GIVEN ENTRIES:
^^^^^^^^

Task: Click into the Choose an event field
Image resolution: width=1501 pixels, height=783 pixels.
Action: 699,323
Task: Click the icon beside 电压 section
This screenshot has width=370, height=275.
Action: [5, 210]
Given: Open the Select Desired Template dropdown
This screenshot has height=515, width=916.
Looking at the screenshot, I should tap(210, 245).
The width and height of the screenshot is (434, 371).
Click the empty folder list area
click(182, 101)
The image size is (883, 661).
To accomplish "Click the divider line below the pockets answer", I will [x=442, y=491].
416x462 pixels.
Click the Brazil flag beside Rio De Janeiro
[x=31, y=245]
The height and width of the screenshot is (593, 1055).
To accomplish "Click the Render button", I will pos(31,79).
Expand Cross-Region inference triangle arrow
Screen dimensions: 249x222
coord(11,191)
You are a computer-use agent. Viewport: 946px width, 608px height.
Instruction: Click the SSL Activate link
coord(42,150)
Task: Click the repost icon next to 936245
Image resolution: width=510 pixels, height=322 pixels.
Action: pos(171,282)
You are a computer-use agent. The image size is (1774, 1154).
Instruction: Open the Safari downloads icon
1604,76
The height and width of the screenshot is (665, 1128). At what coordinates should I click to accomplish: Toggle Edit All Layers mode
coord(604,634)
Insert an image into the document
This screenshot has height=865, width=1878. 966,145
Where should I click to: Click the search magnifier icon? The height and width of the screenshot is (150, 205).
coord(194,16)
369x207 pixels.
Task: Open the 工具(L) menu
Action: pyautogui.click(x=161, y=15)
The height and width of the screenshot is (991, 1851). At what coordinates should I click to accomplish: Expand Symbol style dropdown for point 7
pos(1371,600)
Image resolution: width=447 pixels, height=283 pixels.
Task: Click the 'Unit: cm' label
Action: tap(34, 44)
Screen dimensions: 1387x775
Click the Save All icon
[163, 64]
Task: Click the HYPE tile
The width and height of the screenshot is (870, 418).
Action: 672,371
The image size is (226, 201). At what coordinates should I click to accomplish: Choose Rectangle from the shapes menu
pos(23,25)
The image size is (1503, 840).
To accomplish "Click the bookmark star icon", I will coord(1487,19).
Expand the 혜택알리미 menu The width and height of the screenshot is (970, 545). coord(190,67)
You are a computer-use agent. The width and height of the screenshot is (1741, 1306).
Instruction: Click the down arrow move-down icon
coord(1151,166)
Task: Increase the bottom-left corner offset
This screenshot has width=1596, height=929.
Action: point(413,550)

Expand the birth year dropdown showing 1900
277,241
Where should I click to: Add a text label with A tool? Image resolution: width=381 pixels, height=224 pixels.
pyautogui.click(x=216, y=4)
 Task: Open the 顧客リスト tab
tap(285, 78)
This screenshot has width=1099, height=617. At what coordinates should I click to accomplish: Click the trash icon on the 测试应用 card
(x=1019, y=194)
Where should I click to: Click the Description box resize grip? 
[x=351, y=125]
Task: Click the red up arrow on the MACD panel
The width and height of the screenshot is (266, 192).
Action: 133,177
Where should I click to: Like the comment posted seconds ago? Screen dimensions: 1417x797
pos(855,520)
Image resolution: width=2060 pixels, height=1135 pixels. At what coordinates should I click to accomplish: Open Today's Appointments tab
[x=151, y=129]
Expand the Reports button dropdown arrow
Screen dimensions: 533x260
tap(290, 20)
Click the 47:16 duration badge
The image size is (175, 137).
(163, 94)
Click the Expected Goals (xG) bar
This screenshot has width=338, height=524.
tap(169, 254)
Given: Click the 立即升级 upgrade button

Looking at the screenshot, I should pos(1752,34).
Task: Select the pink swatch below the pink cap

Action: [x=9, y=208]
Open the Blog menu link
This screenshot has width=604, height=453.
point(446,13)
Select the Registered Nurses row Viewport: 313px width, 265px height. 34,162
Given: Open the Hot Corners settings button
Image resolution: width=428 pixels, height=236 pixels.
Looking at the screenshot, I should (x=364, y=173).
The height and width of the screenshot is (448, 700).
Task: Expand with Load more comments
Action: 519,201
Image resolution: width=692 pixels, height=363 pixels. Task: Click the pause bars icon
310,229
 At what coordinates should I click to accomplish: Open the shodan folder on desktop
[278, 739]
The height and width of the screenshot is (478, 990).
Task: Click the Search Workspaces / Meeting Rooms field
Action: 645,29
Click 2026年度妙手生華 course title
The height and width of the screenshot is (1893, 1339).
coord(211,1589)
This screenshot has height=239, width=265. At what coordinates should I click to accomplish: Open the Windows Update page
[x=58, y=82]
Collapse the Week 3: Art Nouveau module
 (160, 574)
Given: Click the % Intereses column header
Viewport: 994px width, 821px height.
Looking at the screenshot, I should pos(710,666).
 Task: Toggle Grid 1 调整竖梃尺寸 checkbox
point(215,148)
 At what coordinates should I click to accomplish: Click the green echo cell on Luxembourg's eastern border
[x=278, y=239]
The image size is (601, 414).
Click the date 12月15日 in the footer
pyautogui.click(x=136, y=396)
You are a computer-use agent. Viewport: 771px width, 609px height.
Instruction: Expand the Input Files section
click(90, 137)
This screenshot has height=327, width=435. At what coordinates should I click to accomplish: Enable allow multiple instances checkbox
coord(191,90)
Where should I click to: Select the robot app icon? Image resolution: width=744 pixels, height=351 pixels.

^^^^^^^^

STATED GOAL: Reproduce the part of the listing that opens with the line containing "This screenshot has height=327, width=435." and closes with the last line of the listing, both ends included. Offset every click coordinate by adding 6 to it, and keep every other line and number unchanged.

EXERCISE RESULT:
This screenshot has height=327, width=435. At what coordinates should I click to accomplish: Enable allow multiple instances checkbox
coord(197,96)
Where should I click to: Select the robot app icon? Image resolution: width=744 pixels, height=351 pixels.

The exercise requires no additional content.